Madri e attori: i piccoli eroi di Lina Prosa in un mondo ai margini
Guido Valdini, «la Repubblica»
È uscito Teatro che raccoglie testi inediti dell’autrice più alcuni racconti monologhi con il tono di una missiva. Il commosso percorso degli ultimi giorni di una mamma colpita dal Covid e il regista che spiega la sofferenza della scena
La drammaturgia di Lina Prosa, radicata nel mito classico (è nata a due passi dal tempio dorico di Segesta), ambisce a fare scivolare le profondità degli archetipi nel moderno (o post moderno); combina, così, l’eroico col minimale e la metafora con la denuncia politico-sociale, in una struttura linguistica antiletteraria e fratturata che aggira l’oggettività del reale, sfumando in un fascinoso canto lirico.
Autrice fra le più interessanti del contemporaneo e, in un’epoca dominata dalla performance, saldamente ancorata al valore della scrittura, esce ora peri tipi di Cue Press (coraggiosa casa editrice in digitale e su carta) un volume dal semplice titolo Teatro che raccoglie le sue più recenti creazioni (123 pagine, 19,99 euro). Si tratta di cinque testi e quattro sottotesti – così definiti dall’autrice – scritti in prevalenza nel periodo pandemico. E che costituiscono, per certi versi, una sorpresa, in quanto si allontanano dai temi di forte impatto critico contro le iniquità delle sue produzioni più note (vedi quelli sulle migrazioni o sulla rivolta del corpo e della centralità femminile).
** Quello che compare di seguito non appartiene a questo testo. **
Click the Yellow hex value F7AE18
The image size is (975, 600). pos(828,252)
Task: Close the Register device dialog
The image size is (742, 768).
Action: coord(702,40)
Possiedono come comune filo sottile il sussurro del vento che corre verso l’ignoto, e sviluppano il conflitto tra desiderio e confine, tra la ricerca dell’identità smarrita e l’angoscia della coscienza, ma soprattutto sono dotati di delicatezza di toni e sensibilità di sfumature che manifestano una intimistica vibrazione d’affetti per un’umanità violata.
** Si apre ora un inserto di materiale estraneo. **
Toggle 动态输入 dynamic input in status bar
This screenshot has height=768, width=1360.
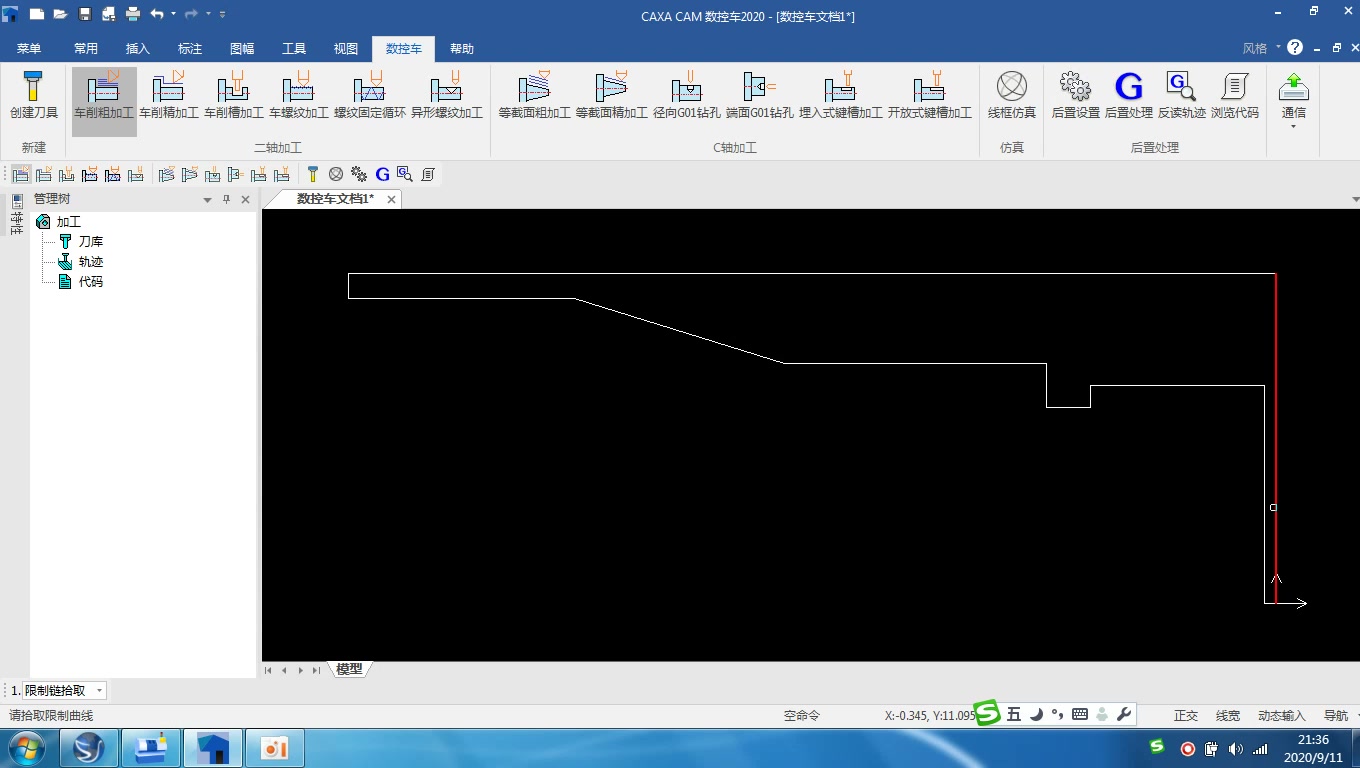point(1282,716)
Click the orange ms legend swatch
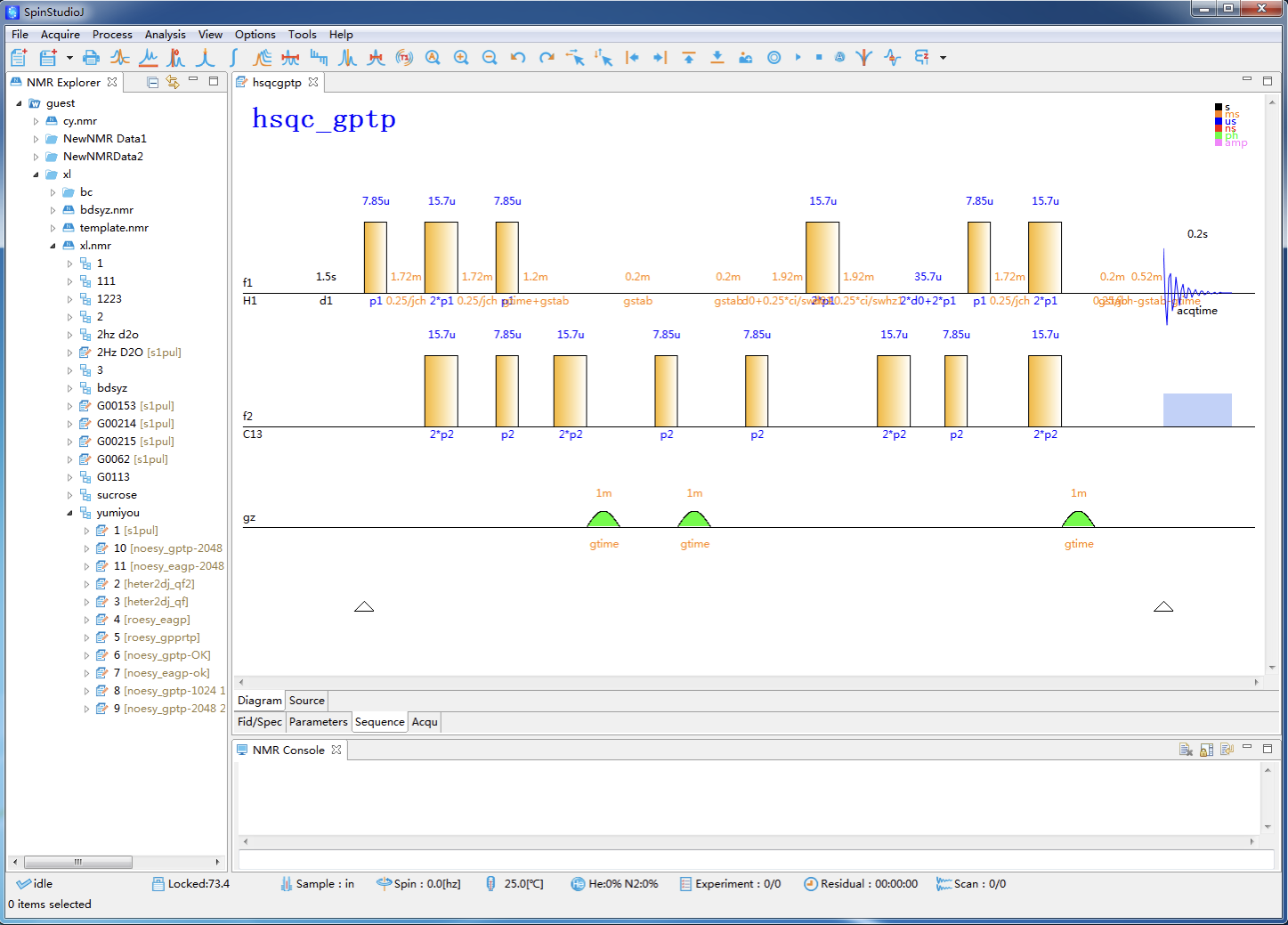 pos(1219,114)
Di fatto, i testi hanno un’articolazione prettamente scenica, mentre i sottotesti (più brevi) sono dei racconti-monologhi che talvolta hanno il tenore della missiva. Ed è fra questi ultimi che si ritrovano alcuni dei momenti più felici. Come in Popolo-19 (numero ricorrente che rammenta il Covid), commosso percorso degli ultimi brandelli di vita di una madre di antiche virtù colpita dal virus e – come diffusamente accaduto – morta nella solitudine di un ospedale: dolorosa testimonianza immaginaria, eppure drammaticamente autentica. O in Scavo di fossa nel bianco, ambientato nel gelo artico, dove per seppellire i morti bisogna scavare nella crosta polare: qui la voce della narratrice racconta le fasi della pietosa operazione alla moglie cieca del defunto, svelandosi infine come amante del marito, in un’affermazione di piacere, sacrificio e amore. Mentre di delirio incalzante è la metamorfosi di Nunù in Antoniuccia e Peppino, che, dopo la morte della madre, durante una folle corsa va perdendo pezzi del suo corpo.
Fra i testi propriamente detti, pervaso di tenebroso humour è La carcassa: due scalcinati agenti di pubblica sicurezza sul ciglio di un burrone, dove «si riparano le anime in pena», provano ad immaginare in un dialogo surreale la vita che si svolse intorno a un’auto distrutta. Di argomento metateatrale sono Ingrid e Lothar, nel quale, tramite un’azione scenica, un regista si esibisce in una sorta di lezione agli spettatori sulla sofferenza del teatro, e Actor Studio-19: in un’epoca postbellica, un attore tenta le prove di un improbabile spettacolo sotto le indicazioni di un ambiguo maestro; in un mondo di macerie che non prevede Amleto e nel quale bisogna adattarsi con gli oggetti di scena rimasugli di mercati abusivi, incombono la frustrazione dell’attore, ora marionetta, ora emigrante e naufrago, e la sua malinconica stanchezza, condannato a rischiare la sua fantasia per l’intramontabile sfruttamento delle trappole del potere. Completano la raccolta Il muro ha due lati, enigmatico paradigma dell’esclusione, con un muratore che ha l’ordine di dividere la stanza di una donna reclusa in una residenza per disagiate, e che, dopo avere sperimentato l’illusione dello sguardo, finisce per murarsi da sé. E infine l’utopia fallimentare nel chiuso di un carcere di Voglio fare la rivoluzione con te e in Africa-Mis-en-espace, una provocazione elegiaca sull’impossibilità di rappresentare i miti dell’Orestea, che conduce al grado zero del teatro.